More Jane Austen

elfundeb2 elfundeb at aol.com
Thu Aug 14 06:09:14 UTC 2003


No: HPFGUIDX 77075

--- In HPforGrownups at yahoogroups.com, "sylviablundell2001" 
<sylviablundell at a...> wrote:
> Emma is undoubtedly Hermione - clever, charming but thinks she 
knows 
> everything and has a right to order other people's lives.

Absolutely.  Hermione becomes bolder with each success, but is blind 
to her failure with the house-elves.  JKR has indicated both that 
Hermione is a bit of a caricature of herself and that Emma was one of 
her favorite novels.  Indeed, "[t]he real evils of [Hermione's] 
situation were the power of having rather too much her own way, and a 
disposition to think a little too well of herself."  (Emma, ch. 1.)  

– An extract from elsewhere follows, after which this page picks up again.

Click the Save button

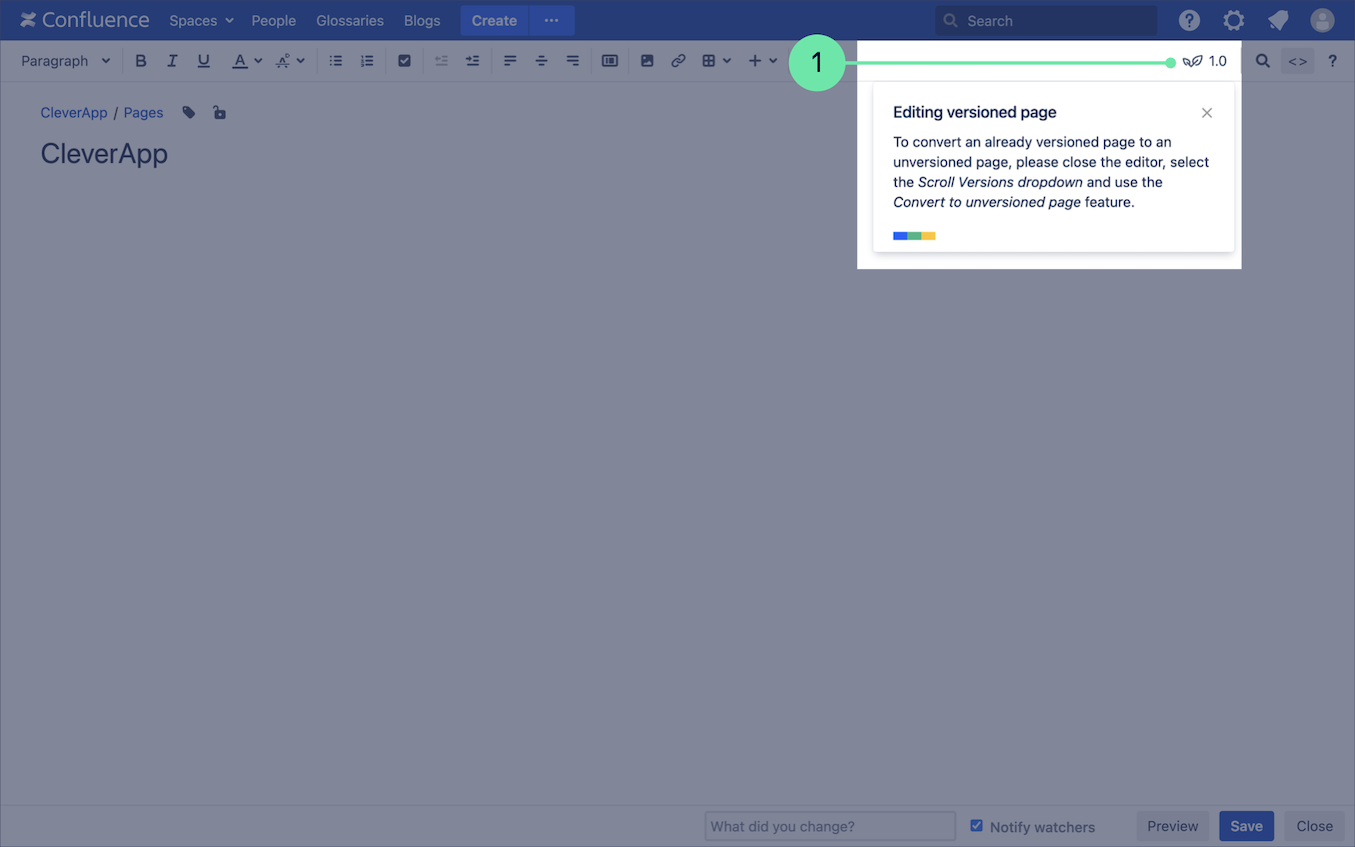1246,826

> Mr. Knightley, the only person who dares to criticise Emma in any 
> way - could be Snape, possibly Ron.

Snape, IIRC, generally reserves his criticisms for Harry and 
Neville.  He has on occasion told Hermione to shut up, but does not 
ever directly criticize her.  Therefore, I agree with the second 
choice:  Ron is Knightley to Hermione's Emma, as he alone continues 
to challenge her on the house-elf issue, and I can't think of anyone 
else who really argues with her on other issues, either. Ron also 
plays the role of knight to Harry, as well as when he pulls out his 
wand every time Draco insults her.  And he was also the knight in the 
chess game.

There is another Knightley.  Lily takes on that role in Snape's worst 
memory when she defends him against James' taunts.  And under this 
theory, James becomes Emma, except with one difference:  James knew 
full well how he was treating Snape and did it for effect.  Emma, 
OTOH, blithely believed that Miss Bates did not understand.   

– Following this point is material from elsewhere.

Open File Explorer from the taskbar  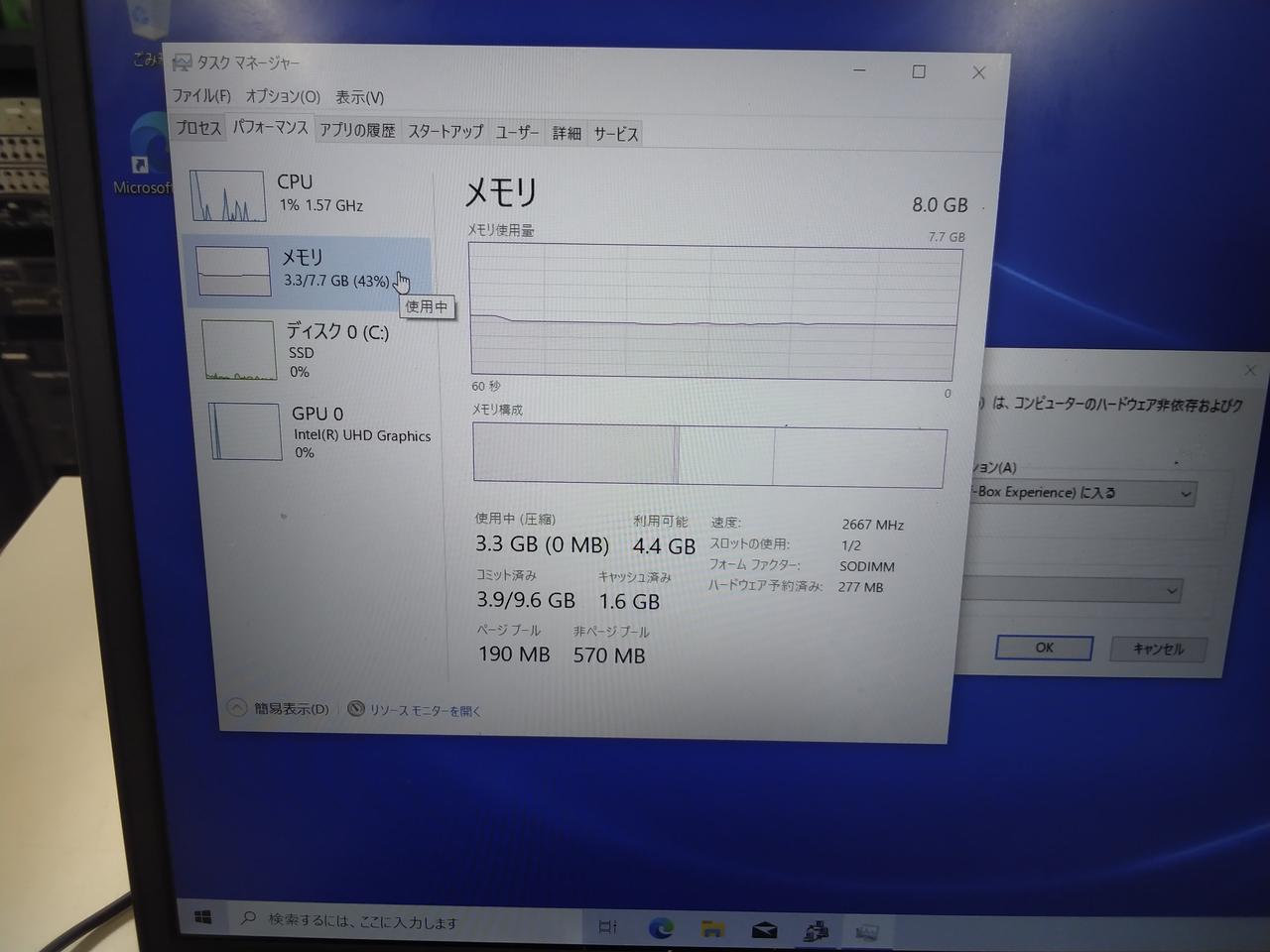712,929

> Miss Bates, muddle-headed gossip - who else but Bertha Jorkins.

Or, under the Lily-as-Knightley theory, it is Snape who plays Miss 
Bates.  Neither is pleasant company, but both feel the pain of an 
insult intensely.  I allow, however, that Miss Bates is a bit more 
gracious than Snape is.  But that's because these parallels are not 
meant to be exact.  I think JKR drew extensively from Austen in 
characterization, in certain scenes, and in threading the mystery 
elements into a plot.  But the plotlines are very different and the 
parallels, like generational parallels, are only echoes that bounce 
off several characters at once.

> Can't find parallels for Jane Fairfax or Mr. Woodhouse (my own 
> darling favourite character).  Anyone help?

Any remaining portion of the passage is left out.